_Input for this task_.
########

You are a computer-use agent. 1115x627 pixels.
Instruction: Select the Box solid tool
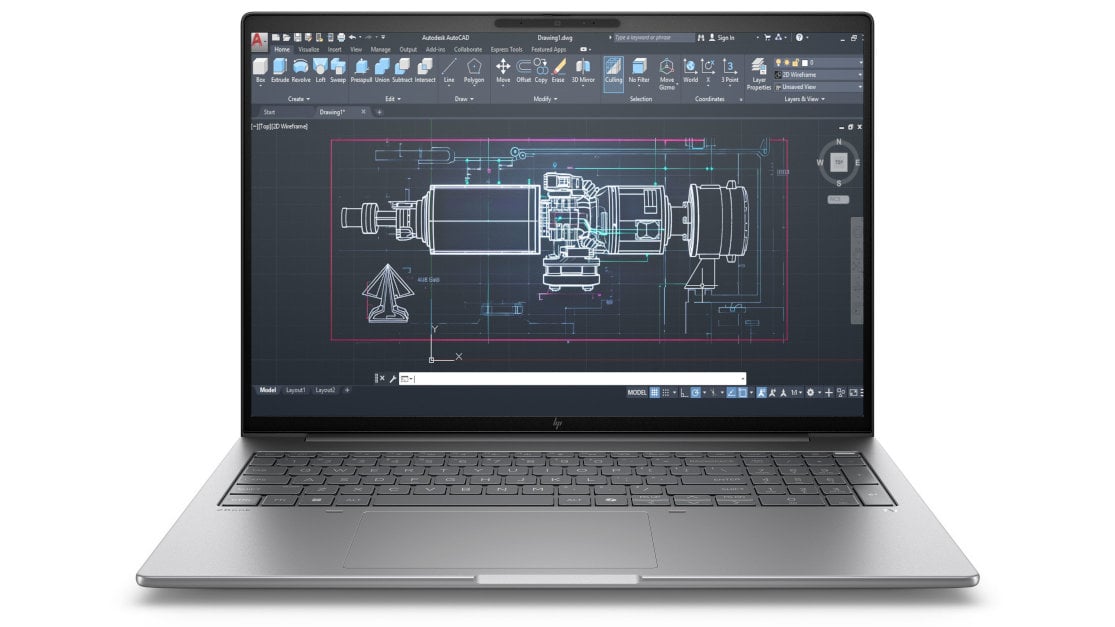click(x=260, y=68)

########

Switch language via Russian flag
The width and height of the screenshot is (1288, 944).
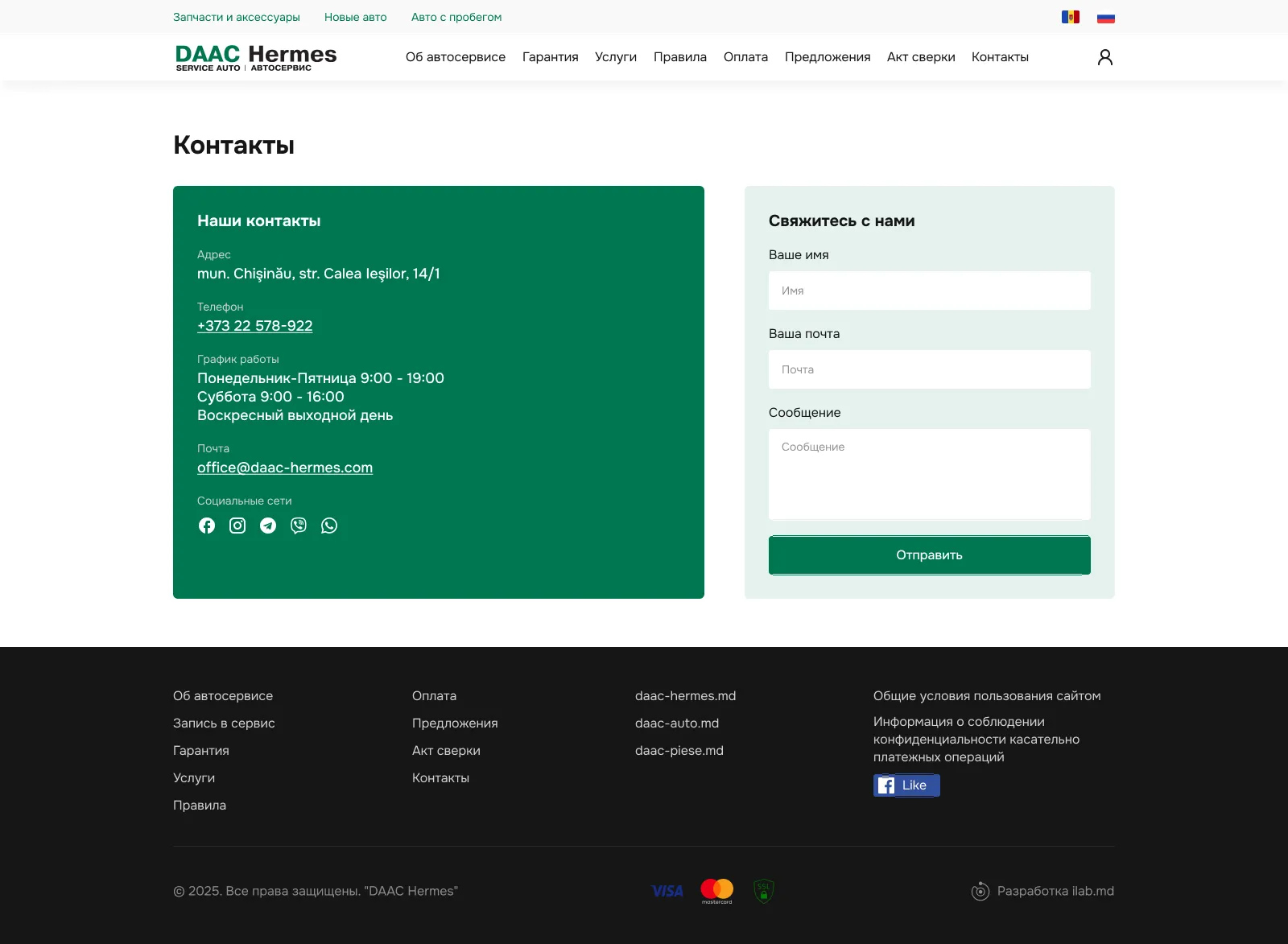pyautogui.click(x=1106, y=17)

########

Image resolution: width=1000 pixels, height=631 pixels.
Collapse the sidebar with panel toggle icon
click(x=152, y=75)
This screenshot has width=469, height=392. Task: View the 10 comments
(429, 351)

########

_The task_.
Working through the records, find each line containing the word "pixels" and copy it.

_Result of the task_.
You are a computer-use agent. 1115x627 pixels.
Image resolution: width=1000 pixels, height=631 pixels.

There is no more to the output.